Cuando entró, Christian alzó la cabeza para mirarla. Estaba pálido, pero sereno. Junto a él se hallaba Assher. Se sentía inquieto, porque Gerde había ordenado que todos los szish buscaran refugio en las montañas... todos, salvo él. Y aún no conocía la razón.
Christian sí lo sabía, pero no se lo dijo. La lógica le decía que lo más prudente era salir de allí, huir a Umadhun que, ahora que sabía dónde estaba, se le antojaba un lugar bastante más seguro y tranquilo que Idhún en aquellos momentos. Pero Gerde le había ordenado que se quedara; y no solo eso, sino que, además, había una razón para que lo hiciese. Christian sabía que alguien tenía que cubrirle las espaldas a la Séptima diosa, y Gerde sabía que el shek estaba dispuesto a hacerlo, no solo porque se lo había ordenado, sino también porque convenía a sus propios planes.

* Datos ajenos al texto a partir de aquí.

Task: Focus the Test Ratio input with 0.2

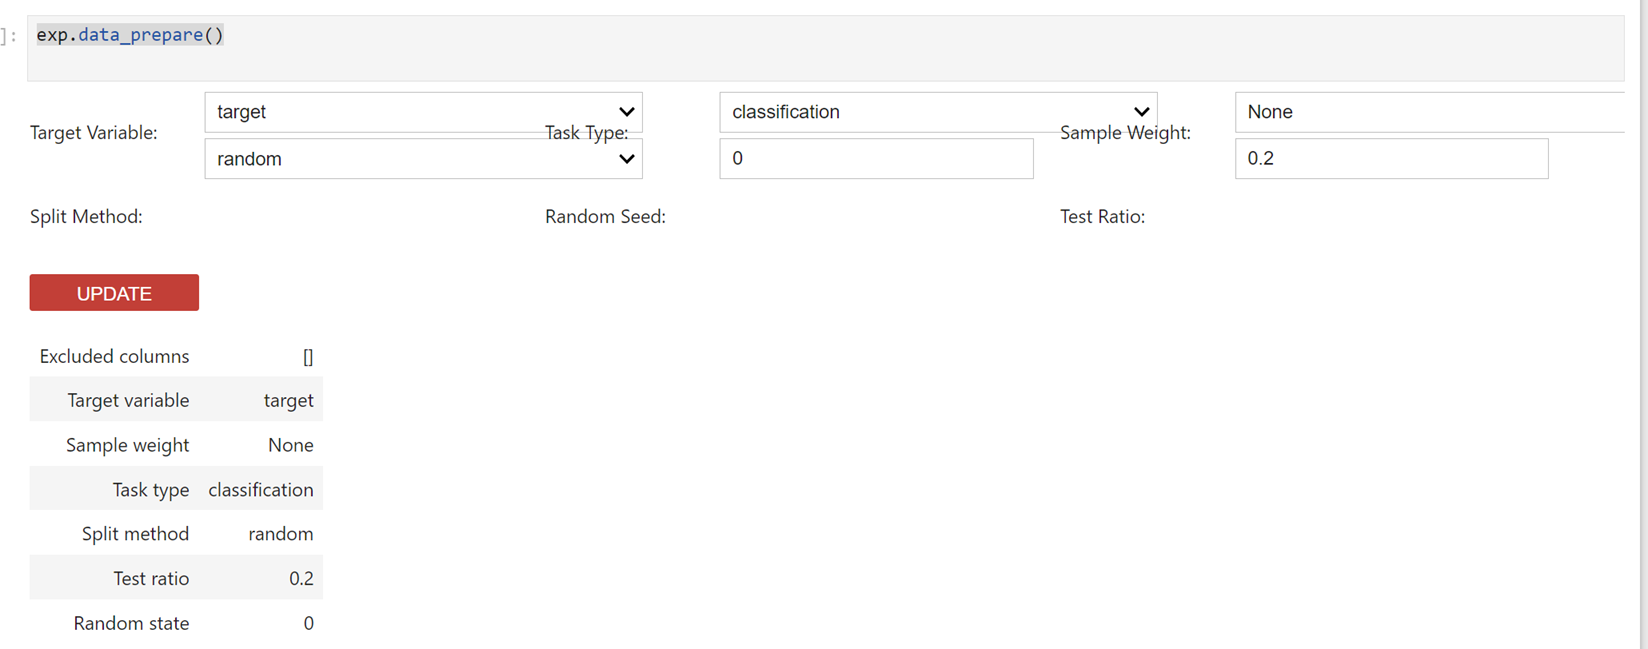Action: [1391, 159]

El hada paseó la mirada por el interior de la estancia. El hexágono seguía allí, pintado en el suelo, sobre la corteza del árbol. Gerde entornó los ojos y, sin una palabra, ocupó su lugar en el centro. Christian habría jurado que la había visto temblar, aunque solo fuese un breve instante.
El shek también se sentó, pero fuera del hexágono. Ordenó a Assher a que se sentara junto a él, y el szish, tras dirigir una mirada dubitativa a Gerde, obedeció.